Exercise:
Which lines below contain "link"? Copy every one of them.

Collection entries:
==========

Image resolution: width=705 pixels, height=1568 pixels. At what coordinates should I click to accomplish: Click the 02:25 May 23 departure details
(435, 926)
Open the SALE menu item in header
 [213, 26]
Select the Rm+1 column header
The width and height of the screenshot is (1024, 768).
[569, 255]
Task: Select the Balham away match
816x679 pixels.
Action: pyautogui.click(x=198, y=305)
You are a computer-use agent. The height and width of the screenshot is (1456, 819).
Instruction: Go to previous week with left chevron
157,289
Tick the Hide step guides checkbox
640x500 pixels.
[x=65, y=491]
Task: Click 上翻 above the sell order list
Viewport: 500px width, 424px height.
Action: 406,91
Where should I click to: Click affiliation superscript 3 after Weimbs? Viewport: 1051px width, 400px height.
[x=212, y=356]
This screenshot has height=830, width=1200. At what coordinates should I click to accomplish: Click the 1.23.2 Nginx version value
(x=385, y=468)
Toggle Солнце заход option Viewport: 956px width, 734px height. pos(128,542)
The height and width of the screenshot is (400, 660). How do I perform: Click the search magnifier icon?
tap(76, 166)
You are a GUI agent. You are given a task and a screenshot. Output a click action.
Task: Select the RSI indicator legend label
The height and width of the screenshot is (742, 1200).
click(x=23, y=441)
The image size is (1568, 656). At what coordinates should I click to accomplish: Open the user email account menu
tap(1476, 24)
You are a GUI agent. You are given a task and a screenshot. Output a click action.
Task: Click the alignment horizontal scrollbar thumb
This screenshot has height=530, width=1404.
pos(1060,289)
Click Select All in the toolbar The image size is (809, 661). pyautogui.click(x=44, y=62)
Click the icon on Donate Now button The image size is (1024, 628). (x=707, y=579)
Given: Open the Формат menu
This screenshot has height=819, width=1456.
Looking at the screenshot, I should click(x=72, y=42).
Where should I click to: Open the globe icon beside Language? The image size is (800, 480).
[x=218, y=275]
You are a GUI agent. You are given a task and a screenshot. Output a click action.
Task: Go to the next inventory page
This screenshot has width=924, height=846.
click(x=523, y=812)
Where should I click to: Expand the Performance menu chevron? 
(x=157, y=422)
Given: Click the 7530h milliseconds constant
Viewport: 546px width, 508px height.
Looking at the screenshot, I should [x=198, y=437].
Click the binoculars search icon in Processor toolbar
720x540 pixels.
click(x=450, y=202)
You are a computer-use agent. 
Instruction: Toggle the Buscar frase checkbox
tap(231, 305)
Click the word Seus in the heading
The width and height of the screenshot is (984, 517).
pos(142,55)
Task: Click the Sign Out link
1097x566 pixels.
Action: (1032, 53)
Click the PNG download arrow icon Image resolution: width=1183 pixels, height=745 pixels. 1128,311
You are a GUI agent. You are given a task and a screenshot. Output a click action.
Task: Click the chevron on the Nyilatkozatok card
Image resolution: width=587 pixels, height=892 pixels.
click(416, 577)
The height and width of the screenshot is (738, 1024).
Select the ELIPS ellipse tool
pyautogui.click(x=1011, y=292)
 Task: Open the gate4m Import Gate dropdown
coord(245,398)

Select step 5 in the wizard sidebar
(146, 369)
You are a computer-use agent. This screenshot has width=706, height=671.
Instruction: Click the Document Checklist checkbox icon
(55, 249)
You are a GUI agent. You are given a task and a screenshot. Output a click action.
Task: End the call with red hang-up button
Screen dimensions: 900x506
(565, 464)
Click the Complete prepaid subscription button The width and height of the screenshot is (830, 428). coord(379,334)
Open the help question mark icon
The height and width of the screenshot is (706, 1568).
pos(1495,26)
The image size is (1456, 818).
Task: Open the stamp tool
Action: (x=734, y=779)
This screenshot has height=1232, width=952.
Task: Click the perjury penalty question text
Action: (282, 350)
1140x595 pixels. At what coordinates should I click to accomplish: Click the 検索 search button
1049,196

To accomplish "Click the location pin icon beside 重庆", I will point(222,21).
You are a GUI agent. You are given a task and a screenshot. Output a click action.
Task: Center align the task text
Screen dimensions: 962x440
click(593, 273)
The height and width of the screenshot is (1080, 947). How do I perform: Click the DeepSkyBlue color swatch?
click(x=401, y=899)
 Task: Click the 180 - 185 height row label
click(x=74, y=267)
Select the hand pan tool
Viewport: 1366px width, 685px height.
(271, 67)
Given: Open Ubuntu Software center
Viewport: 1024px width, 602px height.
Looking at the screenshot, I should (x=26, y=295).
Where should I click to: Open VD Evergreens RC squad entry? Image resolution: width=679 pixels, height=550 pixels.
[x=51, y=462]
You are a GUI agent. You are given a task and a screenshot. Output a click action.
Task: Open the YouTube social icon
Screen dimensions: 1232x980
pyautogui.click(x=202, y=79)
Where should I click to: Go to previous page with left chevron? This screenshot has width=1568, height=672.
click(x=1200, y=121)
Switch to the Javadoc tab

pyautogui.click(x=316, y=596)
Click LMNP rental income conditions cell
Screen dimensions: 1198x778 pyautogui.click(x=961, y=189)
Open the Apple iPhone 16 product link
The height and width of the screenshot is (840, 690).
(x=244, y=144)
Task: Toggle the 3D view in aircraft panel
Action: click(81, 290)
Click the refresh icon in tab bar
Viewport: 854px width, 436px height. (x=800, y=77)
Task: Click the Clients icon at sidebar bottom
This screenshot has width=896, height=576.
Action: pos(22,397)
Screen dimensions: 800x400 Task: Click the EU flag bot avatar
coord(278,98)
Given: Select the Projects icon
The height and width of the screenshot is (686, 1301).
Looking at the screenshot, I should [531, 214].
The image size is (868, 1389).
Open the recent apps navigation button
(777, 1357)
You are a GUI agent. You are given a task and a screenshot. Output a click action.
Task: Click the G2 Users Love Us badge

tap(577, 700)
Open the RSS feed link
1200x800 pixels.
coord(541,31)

==========

Reply:
Task: Click the Sign Out link
Open the Apple iPhone 16 product link
Open the RSS feed link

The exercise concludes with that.